### Saved entries
===============
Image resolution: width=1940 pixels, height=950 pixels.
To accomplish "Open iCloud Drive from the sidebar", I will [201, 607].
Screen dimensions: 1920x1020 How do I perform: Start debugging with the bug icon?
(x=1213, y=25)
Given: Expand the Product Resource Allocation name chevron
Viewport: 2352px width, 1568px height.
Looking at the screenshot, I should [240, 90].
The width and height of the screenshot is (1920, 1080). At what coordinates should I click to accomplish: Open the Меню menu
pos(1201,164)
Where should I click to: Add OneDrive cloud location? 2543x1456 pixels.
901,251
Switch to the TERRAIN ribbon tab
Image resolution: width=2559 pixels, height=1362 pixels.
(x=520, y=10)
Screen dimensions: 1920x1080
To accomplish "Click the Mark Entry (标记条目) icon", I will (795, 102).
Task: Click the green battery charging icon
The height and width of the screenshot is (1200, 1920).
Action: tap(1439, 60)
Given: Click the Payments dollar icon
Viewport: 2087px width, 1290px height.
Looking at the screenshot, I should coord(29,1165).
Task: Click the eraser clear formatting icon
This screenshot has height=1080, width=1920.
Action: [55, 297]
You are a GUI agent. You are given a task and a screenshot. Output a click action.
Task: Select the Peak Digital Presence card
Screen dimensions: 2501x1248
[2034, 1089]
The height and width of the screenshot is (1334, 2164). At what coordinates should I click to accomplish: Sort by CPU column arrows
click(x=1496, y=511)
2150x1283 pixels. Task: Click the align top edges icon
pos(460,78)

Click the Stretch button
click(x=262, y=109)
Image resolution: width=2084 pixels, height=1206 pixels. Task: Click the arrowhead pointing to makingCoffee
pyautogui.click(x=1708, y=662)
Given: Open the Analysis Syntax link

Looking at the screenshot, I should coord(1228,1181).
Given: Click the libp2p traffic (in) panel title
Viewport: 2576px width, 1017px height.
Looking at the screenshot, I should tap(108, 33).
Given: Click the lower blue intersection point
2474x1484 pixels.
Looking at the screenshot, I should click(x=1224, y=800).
===============
### The problem
What is needed is an exact copy of the lines from the one containing "2150x1283 pixels. Task: Click" through the last line of the records, and nothing else.

### Response below
2150x1283 pixels. Task: Click the align top edges icon
pos(460,78)

Click the Stretch button
click(x=262, y=109)
Image resolution: width=2084 pixels, height=1206 pixels. Task: Click the arrowhead pointing to makingCoffee
pyautogui.click(x=1708, y=662)
Given: Open the Analysis Syntax link

Looking at the screenshot, I should coord(1228,1181).
Given: Click the libp2p traffic (in) panel title
Viewport: 2576px width, 1017px height.
Looking at the screenshot, I should tap(108, 33).
Given: Click the lower blue intersection point
2474x1484 pixels.
Looking at the screenshot, I should click(x=1224, y=800).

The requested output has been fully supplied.